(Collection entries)

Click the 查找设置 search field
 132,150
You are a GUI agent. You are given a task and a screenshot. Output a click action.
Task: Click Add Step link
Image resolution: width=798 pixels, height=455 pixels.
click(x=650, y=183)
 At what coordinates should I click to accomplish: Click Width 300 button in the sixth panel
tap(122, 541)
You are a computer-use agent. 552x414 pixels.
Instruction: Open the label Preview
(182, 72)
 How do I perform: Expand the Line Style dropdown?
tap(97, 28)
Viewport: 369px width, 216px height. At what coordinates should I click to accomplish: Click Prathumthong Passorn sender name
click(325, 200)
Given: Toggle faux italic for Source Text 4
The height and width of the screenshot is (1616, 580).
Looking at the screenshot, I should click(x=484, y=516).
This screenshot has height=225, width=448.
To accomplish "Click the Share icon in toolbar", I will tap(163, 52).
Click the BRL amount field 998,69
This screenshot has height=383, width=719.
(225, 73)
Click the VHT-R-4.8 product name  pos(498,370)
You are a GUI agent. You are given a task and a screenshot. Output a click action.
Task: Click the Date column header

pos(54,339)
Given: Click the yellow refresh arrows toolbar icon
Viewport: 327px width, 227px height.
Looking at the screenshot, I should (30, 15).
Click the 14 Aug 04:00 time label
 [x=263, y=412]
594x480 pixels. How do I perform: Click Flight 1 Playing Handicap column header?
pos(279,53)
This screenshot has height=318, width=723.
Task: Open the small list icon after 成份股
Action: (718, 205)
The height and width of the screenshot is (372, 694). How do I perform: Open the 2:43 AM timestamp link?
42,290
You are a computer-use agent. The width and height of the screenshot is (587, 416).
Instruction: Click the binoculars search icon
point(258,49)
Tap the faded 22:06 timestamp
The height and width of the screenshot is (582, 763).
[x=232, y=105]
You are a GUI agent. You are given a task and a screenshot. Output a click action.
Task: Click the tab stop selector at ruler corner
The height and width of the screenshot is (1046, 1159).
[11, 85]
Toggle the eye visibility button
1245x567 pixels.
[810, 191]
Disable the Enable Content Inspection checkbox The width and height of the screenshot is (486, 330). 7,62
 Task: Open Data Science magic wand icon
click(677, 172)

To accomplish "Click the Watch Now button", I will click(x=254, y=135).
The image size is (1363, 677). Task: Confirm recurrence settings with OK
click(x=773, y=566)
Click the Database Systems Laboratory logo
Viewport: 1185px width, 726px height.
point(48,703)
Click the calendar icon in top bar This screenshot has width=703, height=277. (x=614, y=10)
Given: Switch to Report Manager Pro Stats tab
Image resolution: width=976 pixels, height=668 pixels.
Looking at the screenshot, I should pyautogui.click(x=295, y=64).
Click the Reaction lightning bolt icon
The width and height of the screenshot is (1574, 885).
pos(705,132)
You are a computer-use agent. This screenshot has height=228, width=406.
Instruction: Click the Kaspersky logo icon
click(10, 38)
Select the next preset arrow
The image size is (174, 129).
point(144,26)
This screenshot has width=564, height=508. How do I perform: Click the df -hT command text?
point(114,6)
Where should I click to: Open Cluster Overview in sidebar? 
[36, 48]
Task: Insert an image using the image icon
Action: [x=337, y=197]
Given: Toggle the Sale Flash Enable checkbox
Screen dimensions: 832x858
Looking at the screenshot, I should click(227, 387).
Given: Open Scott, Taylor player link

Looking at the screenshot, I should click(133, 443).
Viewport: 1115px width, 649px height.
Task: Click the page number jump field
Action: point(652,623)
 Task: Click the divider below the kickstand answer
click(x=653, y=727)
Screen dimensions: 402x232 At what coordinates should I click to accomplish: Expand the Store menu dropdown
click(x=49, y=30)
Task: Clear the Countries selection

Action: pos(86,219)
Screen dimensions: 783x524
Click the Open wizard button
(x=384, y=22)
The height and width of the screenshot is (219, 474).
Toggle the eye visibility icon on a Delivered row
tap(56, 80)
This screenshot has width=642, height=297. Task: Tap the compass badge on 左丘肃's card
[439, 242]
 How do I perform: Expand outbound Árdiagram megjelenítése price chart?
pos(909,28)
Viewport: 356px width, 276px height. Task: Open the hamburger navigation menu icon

#### REQUIREMENTS:
Rewrite the lines above, changing every "binoculars" to "magnifying glass" and leaving the rest untouched.

#### RESPONSE TO THE EXERCISE:
Click the 查找设置 search field
 132,150
You are a GUI agent. You are given a task and a screenshot. Output a click action.
Task: Click Add Step link
Image resolution: width=798 pixels, height=455 pixels.
click(x=650, y=183)
 At what coordinates should I click to accomplish: Click Width 300 button in the sixth panel
tap(122, 541)
You are a computer-use agent. 552x414 pixels.
Instruction: Open the label Preview
(182, 72)
 How do I perform: Expand the Line Style dropdown?
tap(97, 28)
Viewport: 369px width, 216px height. At what coordinates should I click to accomplish: Click Prathumthong Passorn sender name
click(325, 200)
Given: Toggle faux italic for Source Text 4
The height and width of the screenshot is (1616, 580).
Looking at the screenshot, I should click(x=484, y=516).
This screenshot has height=225, width=448.
To accomplish "Click the Share icon in toolbar", I will tap(163, 52).
Click the BRL amount field 998,69
This screenshot has height=383, width=719.
(225, 73)
Click the VHT-R-4.8 product name  pos(498,370)
You are a GUI agent. You are given a task and a screenshot. Output a click action.
Task: Click the Date column header

pos(54,339)
Given: Click the yellow refresh arrows toolbar icon
Viewport: 327px width, 227px height.
Looking at the screenshot, I should (30, 15).
Click the 14 Aug 04:00 time label
 [x=263, y=412]
594x480 pixels. How do I perform: Click Flight 1 Playing Handicap column header?
pos(279,53)
This screenshot has height=318, width=723.
Task: Open the small list icon after 成份股
Action: (718, 205)
The height and width of the screenshot is (372, 694). How do I perform: Open the 2:43 AM timestamp link?
42,290
You are a computer-use agent. The width and height of the screenshot is (587, 416).
Instruction: Click the magnifying glass search icon
point(258,49)
Tap the faded 22:06 timestamp
The height and width of the screenshot is (582, 763).
[x=232, y=105]
You are a GUI agent. You are given a task and a screenshot. Output a click action.
Task: Click the tab stop selector at ruler corner
The height and width of the screenshot is (1046, 1159).
[11, 85]
Toggle the eye visibility button
1245x567 pixels.
[810, 191]
Disable the Enable Content Inspection checkbox The width and height of the screenshot is (486, 330). 7,62
 Task: Open Data Science magic wand icon
click(677, 172)

To accomplish "Click the Watch Now button", I will click(x=254, y=135).
The image size is (1363, 677). Task: Confirm recurrence settings with OK
click(x=773, y=566)
Click the Database Systems Laboratory logo
Viewport: 1185px width, 726px height.
point(48,703)
Click the calendar icon in top bar This screenshot has width=703, height=277. (x=614, y=10)
Given: Switch to Report Manager Pro Stats tab
Image resolution: width=976 pixels, height=668 pixels.
Looking at the screenshot, I should pyautogui.click(x=295, y=64).
Click the Reaction lightning bolt icon
The width and height of the screenshot is (1574, 885).
pos(705,132)
You are a computer-use agent. This screenshot has height=228, width=406.
Instruction: Click the Kaspersky logo icon
click(10, 38)
Select the next preset arrow
The image size is (174, 129).
point(144,26)
This screenshot has width=564, height=508. How do I perform: Click the df -hT command text?
point(114,6)
Where should I click to: Open Cluster Overview in sidebar? 
[36, 48]
Task: Insert an image using the image icon
Action: [x=337, y=197]
Given: Toggle the Sale Flash Enable checkbox
Screen dimensions: 832x858
Looking at the screenshot, I should click(227, 387).
Given: Open Scott, Taylor player link

Looking at the screenshot, I should click(133, 443).
Viewport: 1115px width, 649px height.
Task: Click the page number jump field
Action: point(652,623)
 Task: Click the divider below the kickstand answer
click(x=653, y=727)
Screen dimensions: 402x232 At what coordinates should I click to accomplish: Expand the Store menu dropdown
click(x=49, y=30)
Task: Clear the Countries selection

Action: pos(86,219)
Screen dimensions: 783x524
Click the Open wizard button
(x=384, y=22)
The height and width of the screenshot is (219, 474).
Toggle the eye visibility icon on a Delivered row
tap(56, 80)
This screenshot has width=642, height=297. Task: Tap the compass badge on 左丘肃's card
[439, 242]
 How do I perform: Expand outbound Árdiagram megjelenítése price chart?
pos(909,28)
Viewport: 356px width, 276px height. Task: Open the hamburger navigation menu icon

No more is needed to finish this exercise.